Ce que ça veut dire
Un des sacres les plus costauds, l’équivalent du juron nucléaire. Ça vient de tabernacle, comme plein de blasphèmes cathos recyclés en jurons. Tu le lâches quand t’es en crisse, quand t’es surpris, ou juste pour mettre du punch dans une phrase. Ça peut aussi servir d’intensif, genre tabarnak de char. À sortir selon le contexte, sinon ça choque vite facilement.
Exemples d'usage
"— J’ai pogné une contravention de 500 piasses, j’étais deux minutes en double. — Tabarnak, t’es malchanceux.
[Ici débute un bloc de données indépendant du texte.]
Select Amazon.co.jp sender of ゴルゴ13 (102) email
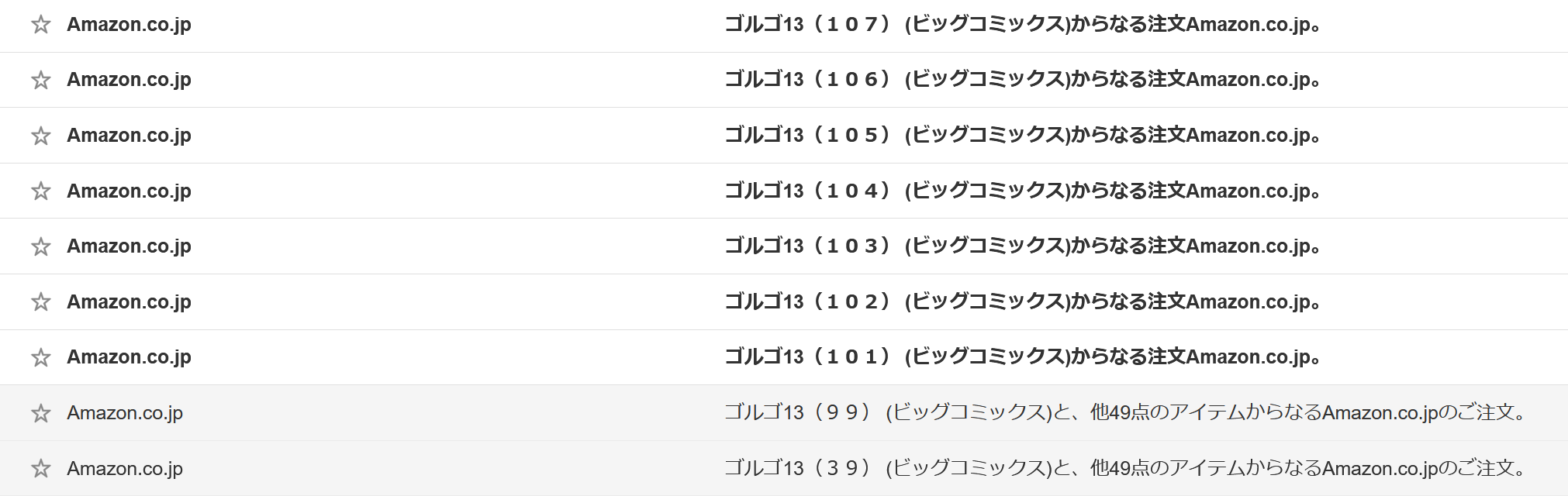Viewport: 1568px width, 496px height. [x=129, y=301]
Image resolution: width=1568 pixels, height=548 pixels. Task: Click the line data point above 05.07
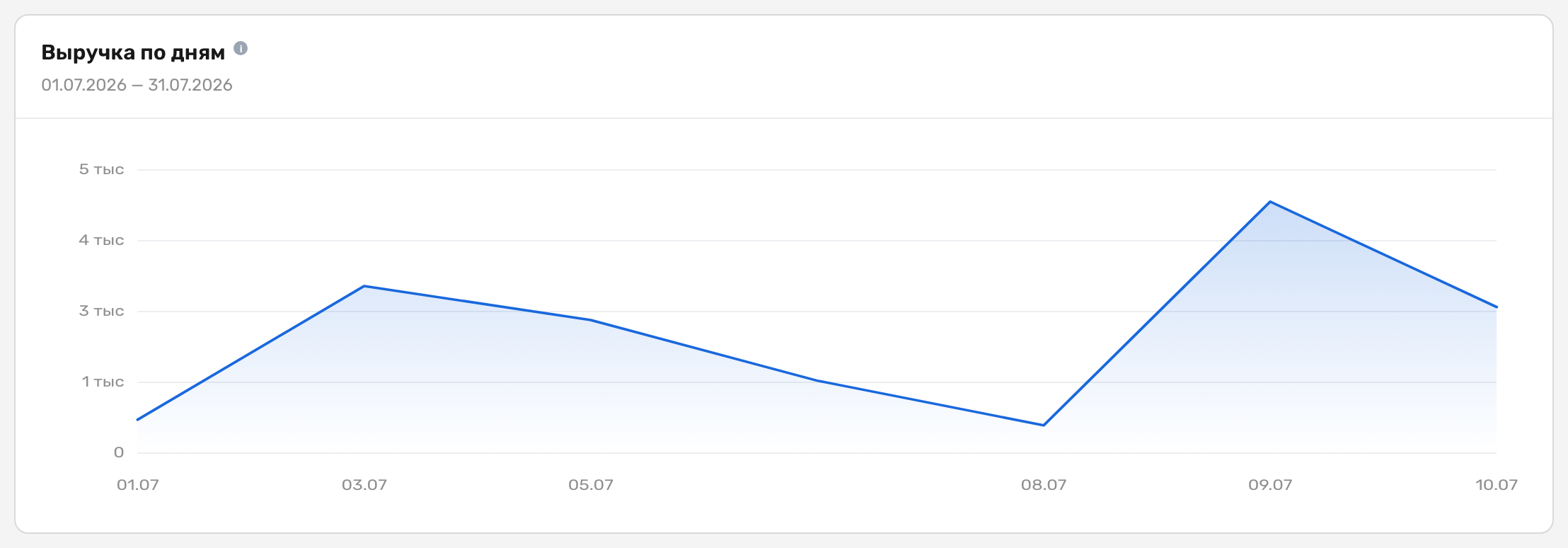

Viens, on va se prendre un café."
"Tabarnak, j'ai oublié les clés sur le comptoir et le verrou s'est claqué tout seul, va falloir attendre le concierge une heure dans le froid."
"Mon père dit jamais tabarnak en présence de grand-mère, mais dans le sous-sol quand le marteau lui rate le doigt, on l'entend jusque dans la cour."
"Tabarnak, y annoncent encore de la neige en avril, c'te printemps-là sait pas sur quel piton peser."
"Touche pas à mon stock, tabarnak, j'te l'ai dit trois fois pis tu continues."
Un truc à dire ?
Corrige, complète ou raconte-nous un truc. On vérifie et, si c'est vrai, tu le verras appliqué avec ta signature.
D'où ça vient
Ça vient de tabernacle, le coffret liturgique où l'Église catholique garde les hosties consacrées. Au Québec, les mots du culte ont été détournés en sacres populaires entre le XIXe et le XXe siècle. Tabarnak s'est imposé comme un des plus lourds, un juron qui frappe fort pis qui porte une grosse charge émotive.